## BEGIN Text block
Page 115 - DLIS402_INFORMATION_ANALYSIS_AND

Page 115 - DLIS402_INFORMATION_ANALYSIS_AND_REPACKAGING

P. 115

Information Analysis and Repackaging

Notes 6.1 History of Information Retrieval Model

The idea of using computers to search for relevant pieces of information was popularized in the
article As We May Think by Vannevar Bush in 1945. The first automated information retrieval systems
were introduced in the 1950s and 1960s. By 1970 several different techniques had been shown to
perform well on small text corpora such as the Cranfield collection (several thousand documents).
Large-scale retrieval systems, such as the Lockheed Dialog system, came into use early in the 1970s.
In 1992, the US Department of Defence along with the National Institute of Standards and Technology
(NIST), cosponsored the Text Retrieval Conference (TREC) as part of the TIPSTER text program.
## END Text block
## BEGIN Material
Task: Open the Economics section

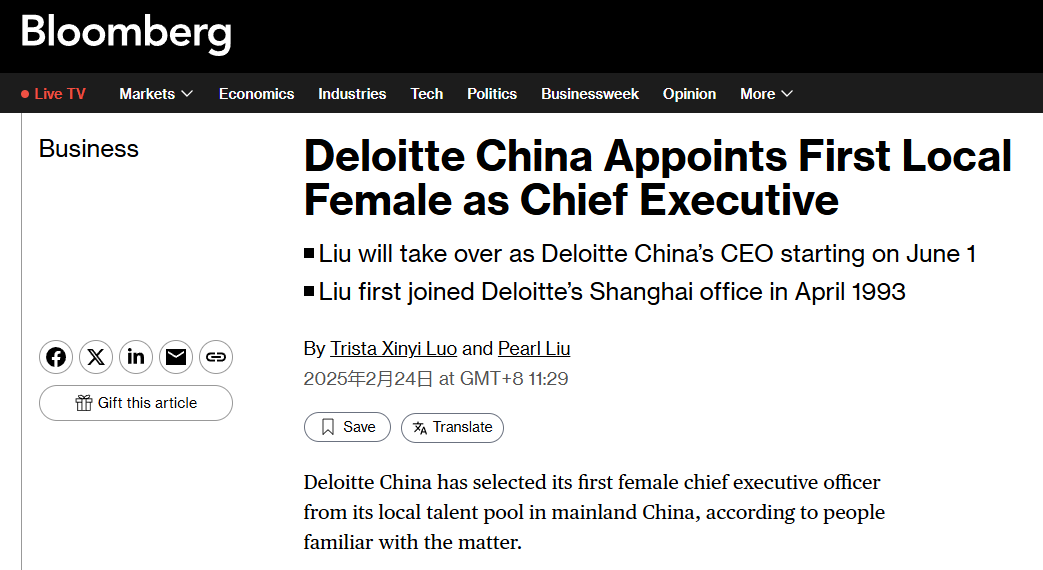Action: coord(256,94)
## END Material
### Exercise instructions
#1 In the passage on the history of information retrieval, can you rewrite the part that starts with "In 1992, the" and ends with "TIPSTER text program.", changing "cosponsored" to "jointly sponsored"?
#2 How would you say this sentence from the passage on the history of information retrieval in Spanish: "The first automated information retrieval systems were introduced in the 1950s and 1960s."

### Outputs
#1
In 1992, the US Department of Defence along with the National Institute of Standards and Technology
(NIST), jointly sponsored the Text Retrieval Conference (TREC) as part of the TIPSTER text program.

#2 Los primeros sistemas automatizados de recuperación de información se introdujeron en las décadas de 1950 y 1960.